FIG. 9 is a flowchart illustrating an operation order when the information processing apparatus 100 makes a read request.

When the filter driver 14 receives the read request from the application 16, the filter driver 14 determines whether the device number and the read address of the received read request are the number and the address of a speed-up target (block C1). When the device number and the read address of the received read request are not the number and the address of a speed-up target, the filter driver 14 executes a normal read process (block C2) and notifies the OS 10 of the process end (block C3). When the device number and the read address of the received read request are the number and the address of a speed-up target, the filter driver 14 retrieves whether the read address of the request is cached from the memory table and executes cache determination of hit on the Level 1 Buffer 2A, hit on the Level 2 Buffer 4B, or mistake in which no hit on both Level 1 Buffer 2A and the Level 2 Buffer 4B (block C4).

When the hit on the Level 1 Buffer 2A is achieved, the filter driver 14 copies the hit on data from hit on the Level 1 Buffer 2A to a user Buffer 2C (block C5) and notifies the OS 10 of the process end (block C3). The user Buffer 2C refers to a work area of the memory 2 indicated by a copy point included in the read request and the write request.

When the hit on the Level 2 Buffer 4B is achieved, the filter driver 14 searches a vacant block including no Dirty in the Level 1 Buffer 2A (block C6). When the filter driver 14 does not find a vacant block, the filter driver 14 reads data from the Level 2 Buffer 4B to the user Buffer 2C (block C7) and notifies the OS 10 of the process end (block C3). Conversely, when the filter driver 14 finds the vacant block, the filter driver 14 allocates the vacant block of the Level Buffer 2A as the device and the address of the read request and accordingly updates the memory table (block C8). The filter driver 14 reads the data from the Level 2 Buffer 4B to the assigned the Level 1 Buffer 2A (block C9). Further, the filter driver 14 copies the data from the Level 1 Buffer 2A to the user Buffer 2C (block C5) and notifies the OS 10 of the process end (block C3).

When the mistakes in both the Level 1 Buffer 2A and the Level 2 Buffer 4B occur, the filter driver 14 determines whether a read cache operation is executed, by referring to the data of the operation mode (block C10). When the read cache operation is not executed, the filter driver 14 executes a normal read process (block C11) and notifies the OS 10 of the process end (block C3).

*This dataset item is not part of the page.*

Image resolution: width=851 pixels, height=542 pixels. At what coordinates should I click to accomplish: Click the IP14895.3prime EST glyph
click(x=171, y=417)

Even when the read cache operation is executed, the filter driver 14 searches a vacant block including no Dirty in the Level 1 Buffer 2A (block C12 in FIG. 9). When the filter driver 14 does not find a vacant block, the filter driver 14 executes the normal read operation (block C11) and notifies the OS 10 of the process end (block C3).

When the filter driver 14 finds the vacant block including no Dirty in block C12, the filter driver 14 allocates the device and the address of the vacant block of the Level 1 Buffer 2A as the device and the address of the read request and accordingly updates the memory table (block C13). Then, the filter driver 14 reads the data read from the speed-up target device (here, the USB memory 4) to the allocated the Level 1 Buffer 2A (block C14). Further, the filter driver 14 copies the data from the Level 1 Buffer 2A to the user Buffer 2C (block C15) and notifies the OS 10 of the process end (block C16).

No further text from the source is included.